The study, which has recently been published in the Spanish Journal of Agricultural Research, includes analysis of two photographs of the El Bierzo wine region. The photos were taken three months apart in order to compare the data obtained each time. After in situ validation in order to determine the margin of error, there was an 88 per cent success rate for those areas planted to vines.

This system can distinguish between up to 18 different types of surfaces in the images, including roads and areas planted to crops, including pasture, irrigated land, or forested areas, and can extract the area covered by vineyards from these.

The electromagnetic spectrum information in the photographic images obtained from the satellite can be separated into seven different bands. Once the image has been sent to Earth, the researchers apply a series of algorithms, which analyze the photograph pixel by pixel, identifying the 18 types of surfaces. In order to pick out the vineyards, the software needs to a series of test areas to be defined.

“We knew what kind of crop was in which area, and we created a pattern with the spectral characteristics of each,” explained the study’s author.

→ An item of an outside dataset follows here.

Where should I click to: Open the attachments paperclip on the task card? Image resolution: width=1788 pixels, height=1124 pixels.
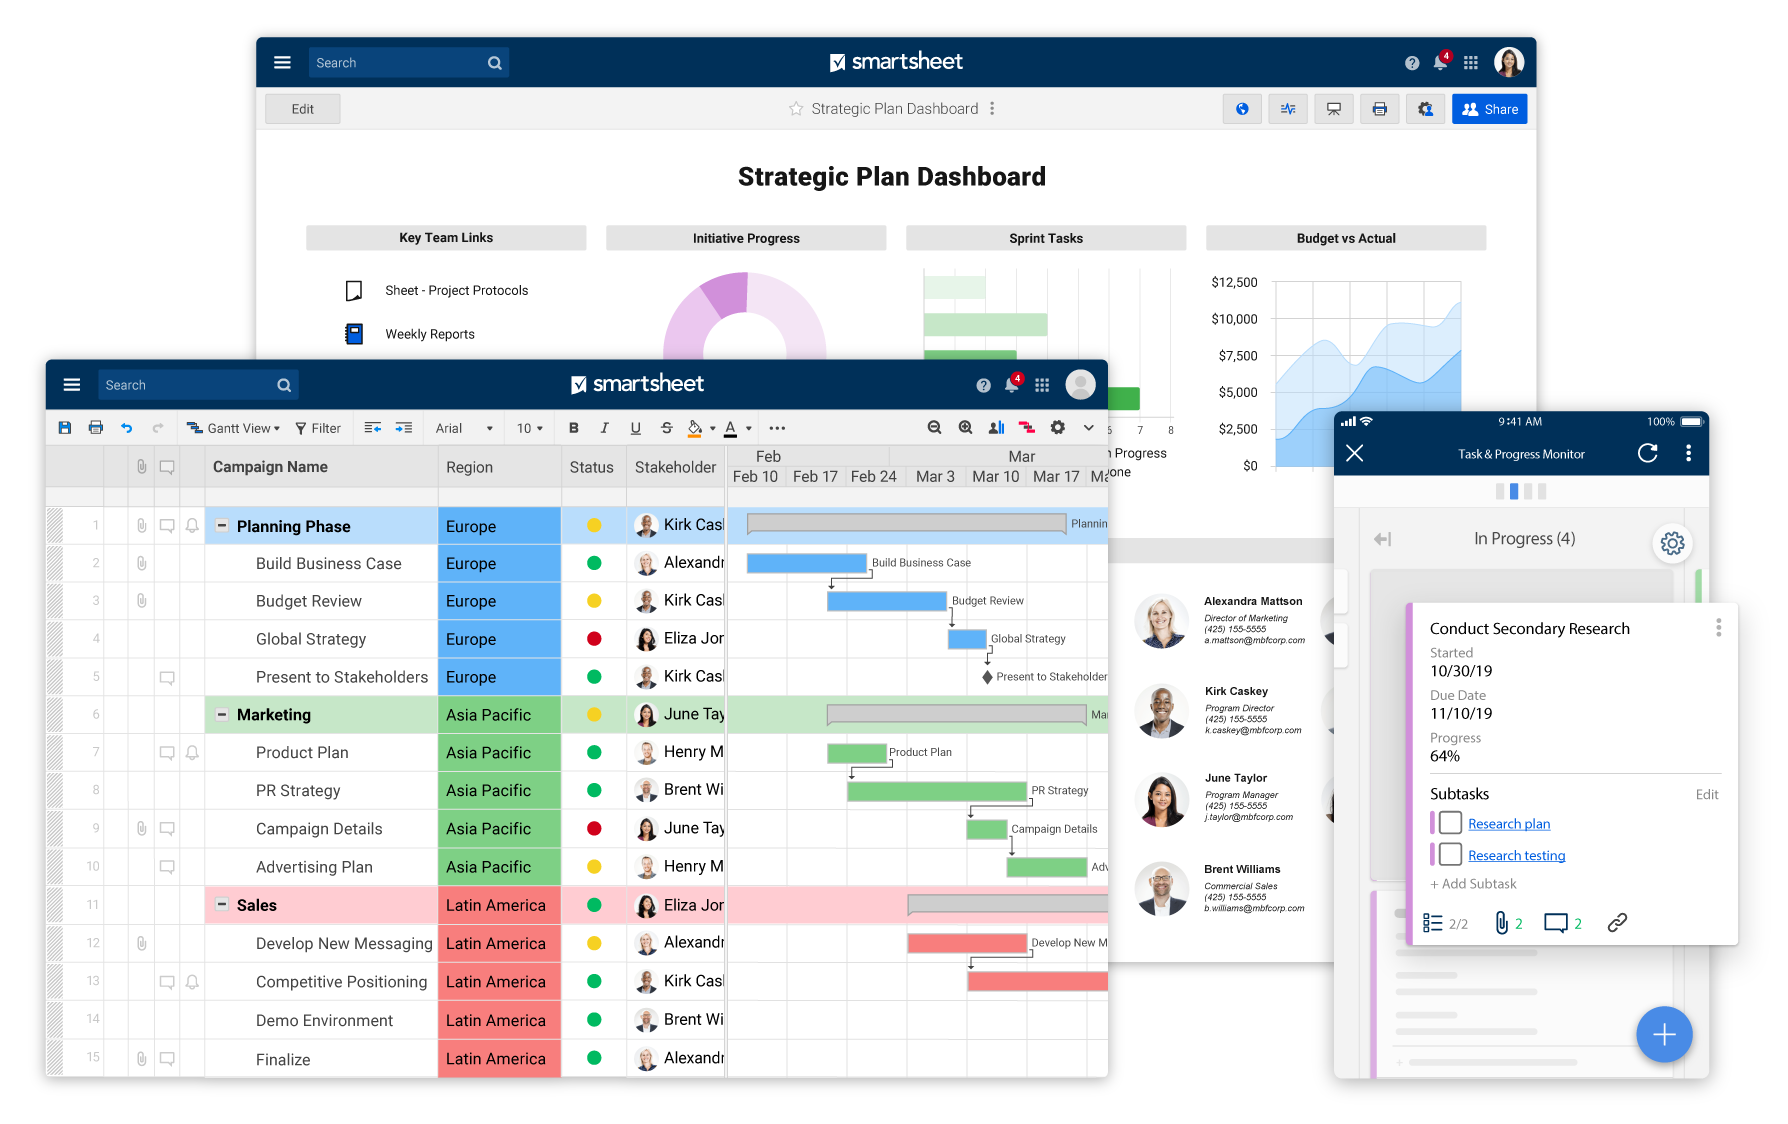coord(1503,922)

The program also differentiates between three types of vineyard – recently planted ones, those with a ground density of less than 35 per cent, and those with a density in excess of 35 per cent. In this case, the degree of precision is only 30 per cent, but Rodríguez-Pérez points out that new tools are being designed using high-resolution, spatial photography.

The researchers hope these will provide more exact results, but “as always they must be checked in the field – the teledetection system is not a final procedure in itself, but it does help make it easier to carry out an inventory of vineyard areas”, said Rodríguez-Pérez.